Shopify is a leading global commerce company, providing trusted tools to start, grow, market, and manage a retail business of any size. Shopify makes commerce better for everyone with a platform and services that are engineered for reliability, while delivering a better shopping experience for consumers everywhere. Shopify powers over 1.7 million businesses in more than 175 countries and is trusted by brands such as Allbirds, Gymshark, Heinz, Staples Canada and many more.

We were proudly founded in Ottawa, Canada, but prefer to think of the company location as Internet, Everywhere. Shopify is a company of and by the internet, and we have physical outposts around the world. The archaic newswire system doesn’t allow us to acknowledge this fact, so we will henceforth keep this paragraph in our press releases until technology improves.
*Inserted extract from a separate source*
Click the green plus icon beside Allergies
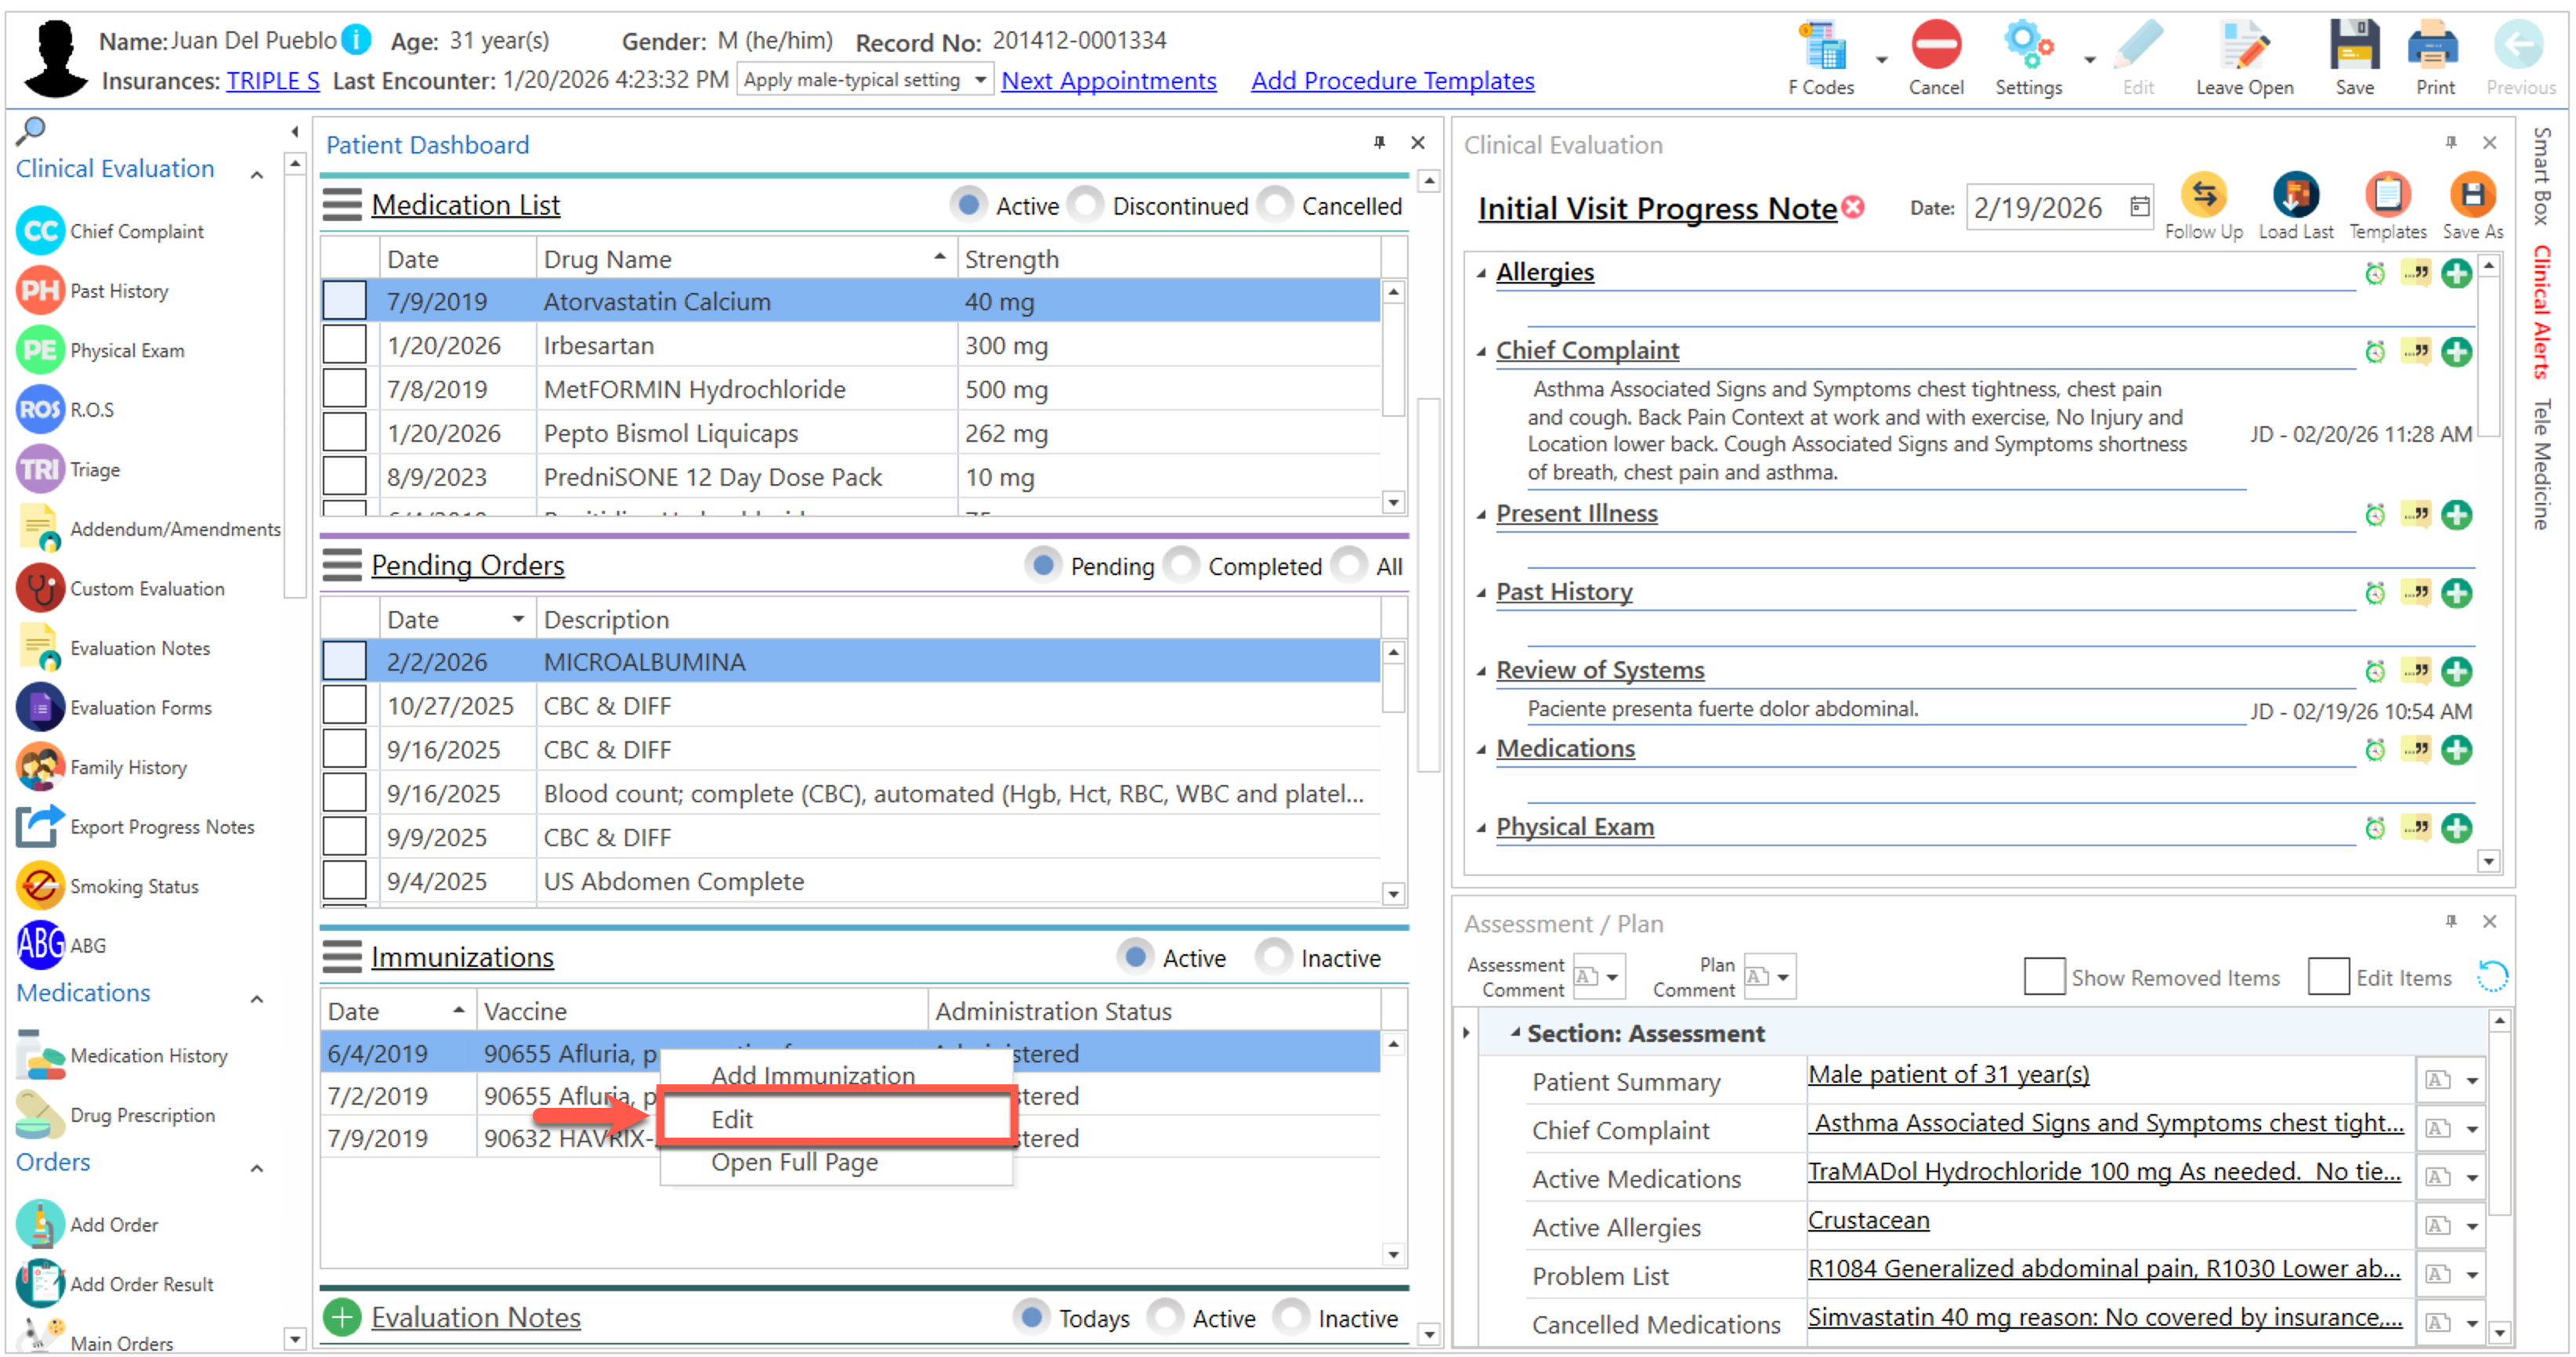Image resolution: width=2576 pixels, height=1357 pixels. [2456, 273]
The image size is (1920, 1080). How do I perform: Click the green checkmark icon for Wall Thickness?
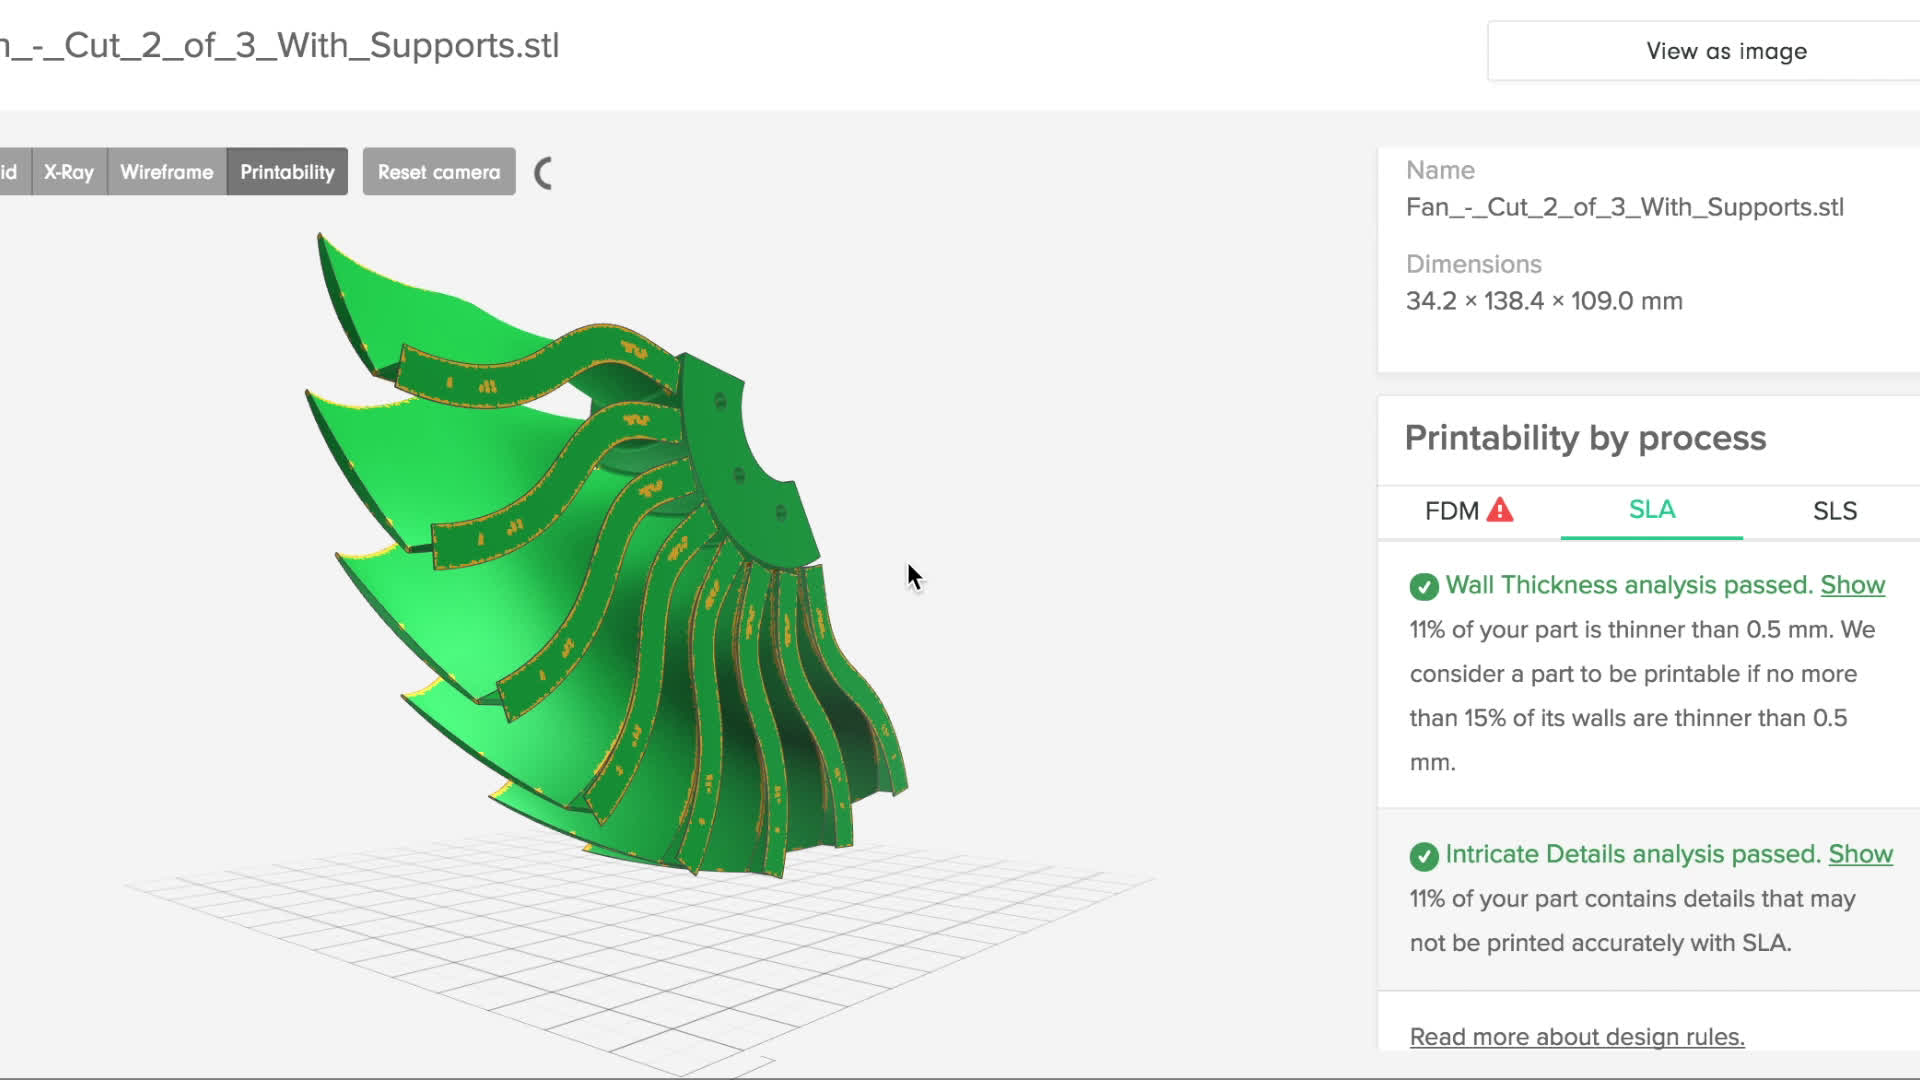(1424, 586)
Forward-looking Statements

This press release contains forward-looking information and forward-looking statements within the meaning of applicable securities laws (“forward-looking statements”) including statements regarding the proposed Offering, the terms of the Offering and the proposed use of proceeds. Words such as “expects”, “continue”, “will”, “plans”, “anticipates” and “intends” or similar expressions are intended to identify forward-looking statements.

These forward-looking statements are based on Shopify’s current expectations about future events and financial trends that management believes might affect its financial condition, results of operations, business strategy and financial needs, and on certain assumptions and analysis made by Shopify in light of the experience and perception of historical trends, current conditions and expected future developments and other factors management believes are appropriate. These projections, expectations, assumptions and analyses are subject to known and unknown risks, uncertainties, assumptions and other factors that could cause actual results, performance, events and achievements to differ materially from those anticipated in these forward-looking statements. Although Shopify believes that the assumptions underlying these forward-looking statements are reasonable, they may prove to be incorrect, and readers cannot be assured that the Offering discussed above will be completed on the terms described above. Completion of the proposed Offering is subject to numerous factors, many of which are beyond Shopify’s control, including but not limited to, the failure of customary closing conditions and other important factors disclosed previously and from time to time in Shopify’s filings with the SEC and the securities commissions or similar securities regulatory authorities in each of the provinces or territories of Canada. The forward-looking statements contained in this news release represent Shopify’s expectations as of the date of this news release, or as of the date they are otherwise stated to be made, and subsequent events may cause these expectations to change. Shopify undertakes no obligation to publicly update or revise any forward-looking statements, whether as a result of new information, future events or otherwise, except as may be required by law.